L'environnement bancaire rendra une réduction d'effectifs inévitable, souligne encore M. Dierckx qui considère qu'il faudra "essayer de le faire sans licenciement sec".

"Les grandes lignes de l'intégration seront présentées mi-juillet. Cela ne sera certainement pas encore le plan final mais cela donnera une première vue", dit M. Dierckx.

Il estime qu'il est encore trop tôt pour dire les centres de compétences qui devraient être maintenus en Belgique. Il avance qu'il paraît possible d'investir dans l'accompagnement à l'exportation, dans les back offices ou dans les paiements internationaux. "Il est toujours possible de faire une liste mais soyons clair aucune décision n'a encore été prise", dit M. Dierckx.

M. Dierckx souligne qu'il y a déjà eu des réductions d'effectifs chez Fortis sur les trois premiers mois de l'année par départs naturels et que "c'est encore trop tôt pour s'avancer" sur les réductions d'effectifs: il faudra attendre la deuxième moitié de l'année.

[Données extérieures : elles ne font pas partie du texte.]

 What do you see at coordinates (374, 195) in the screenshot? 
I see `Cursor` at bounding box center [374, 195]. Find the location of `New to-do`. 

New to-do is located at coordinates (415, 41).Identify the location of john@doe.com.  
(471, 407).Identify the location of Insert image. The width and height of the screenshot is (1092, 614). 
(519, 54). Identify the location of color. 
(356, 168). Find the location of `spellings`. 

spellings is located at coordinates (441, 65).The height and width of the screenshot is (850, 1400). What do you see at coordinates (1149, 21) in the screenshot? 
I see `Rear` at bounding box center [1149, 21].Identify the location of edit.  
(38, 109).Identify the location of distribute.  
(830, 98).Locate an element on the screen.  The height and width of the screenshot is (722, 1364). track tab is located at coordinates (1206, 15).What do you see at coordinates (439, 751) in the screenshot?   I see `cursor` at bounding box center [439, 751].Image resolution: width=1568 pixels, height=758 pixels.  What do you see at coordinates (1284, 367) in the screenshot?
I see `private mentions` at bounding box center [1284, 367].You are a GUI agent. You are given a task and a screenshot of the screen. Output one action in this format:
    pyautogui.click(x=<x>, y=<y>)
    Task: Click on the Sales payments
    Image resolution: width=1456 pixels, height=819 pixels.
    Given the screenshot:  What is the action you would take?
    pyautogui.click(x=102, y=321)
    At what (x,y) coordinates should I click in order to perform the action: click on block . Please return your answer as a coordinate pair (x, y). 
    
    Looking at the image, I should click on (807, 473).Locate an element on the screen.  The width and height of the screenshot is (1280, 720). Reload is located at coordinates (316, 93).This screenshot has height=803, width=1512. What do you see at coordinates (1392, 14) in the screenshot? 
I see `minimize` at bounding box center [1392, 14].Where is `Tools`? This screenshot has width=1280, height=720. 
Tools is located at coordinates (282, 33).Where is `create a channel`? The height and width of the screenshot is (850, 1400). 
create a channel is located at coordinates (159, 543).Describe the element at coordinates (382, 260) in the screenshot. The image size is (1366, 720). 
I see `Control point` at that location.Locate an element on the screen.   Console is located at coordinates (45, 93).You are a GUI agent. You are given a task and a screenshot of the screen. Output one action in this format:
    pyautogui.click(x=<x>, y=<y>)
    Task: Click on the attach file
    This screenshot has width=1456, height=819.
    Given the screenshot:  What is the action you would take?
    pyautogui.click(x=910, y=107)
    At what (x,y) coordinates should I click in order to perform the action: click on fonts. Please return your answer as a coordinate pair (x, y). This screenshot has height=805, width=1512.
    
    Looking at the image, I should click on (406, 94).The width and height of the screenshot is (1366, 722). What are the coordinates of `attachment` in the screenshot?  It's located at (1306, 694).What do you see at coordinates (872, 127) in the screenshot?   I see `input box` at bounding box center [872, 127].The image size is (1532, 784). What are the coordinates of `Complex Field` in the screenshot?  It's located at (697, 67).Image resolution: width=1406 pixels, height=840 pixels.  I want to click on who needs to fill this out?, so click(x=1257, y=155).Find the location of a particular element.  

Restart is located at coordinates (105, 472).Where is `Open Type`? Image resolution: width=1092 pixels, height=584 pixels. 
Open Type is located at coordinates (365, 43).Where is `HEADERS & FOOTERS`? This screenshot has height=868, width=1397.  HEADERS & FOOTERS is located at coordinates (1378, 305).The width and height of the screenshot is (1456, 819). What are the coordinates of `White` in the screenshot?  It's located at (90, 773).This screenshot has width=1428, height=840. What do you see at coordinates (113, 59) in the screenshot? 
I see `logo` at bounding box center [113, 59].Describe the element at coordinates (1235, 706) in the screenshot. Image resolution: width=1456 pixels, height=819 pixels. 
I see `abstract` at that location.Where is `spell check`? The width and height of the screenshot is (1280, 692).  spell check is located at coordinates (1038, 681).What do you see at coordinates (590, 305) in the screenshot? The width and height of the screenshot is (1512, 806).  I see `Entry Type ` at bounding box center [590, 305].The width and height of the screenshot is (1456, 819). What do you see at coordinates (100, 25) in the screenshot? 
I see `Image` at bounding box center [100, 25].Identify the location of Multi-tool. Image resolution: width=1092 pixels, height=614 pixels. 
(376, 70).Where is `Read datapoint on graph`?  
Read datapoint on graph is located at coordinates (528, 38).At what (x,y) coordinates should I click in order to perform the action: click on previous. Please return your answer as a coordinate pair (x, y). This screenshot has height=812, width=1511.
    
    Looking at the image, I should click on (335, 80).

Il n'exclut pas les licenciements secs. "Quand je vois la pyramide des âges chez Fortis, je constate que de nombreux départs sont prévus dans les années à venir. Cela devrait pouvoir se faire de manière correcte. Mais ne me demandez pa la boule de cristal que je n'ai pas. Tout dépendra aussi de l'évolution du secteur financier dans les mois à venir".

Joseph De Mey, président de Fortis Holding, interrogé par De Tijd dit qu'il s'attendait à des protestations pour l'AG. "Mais que cela soit aussi difficile, aucun administrateur ne s'y attendait", dit M. De Mey. Il confesse avoir songé à négocier avec Modrikamen, "mais il n'y avait rien à négocier. Le tribunal avait dit que tous les actionnaires pouvaient voter. J'ai trouvé très dangereux que Modrikamen propose soudain de retirer le droit de vote à certains actionnaires. Si nous avions exigé une chose pareille, nous serions aujourd'hui assurément en procès", avance-t-il.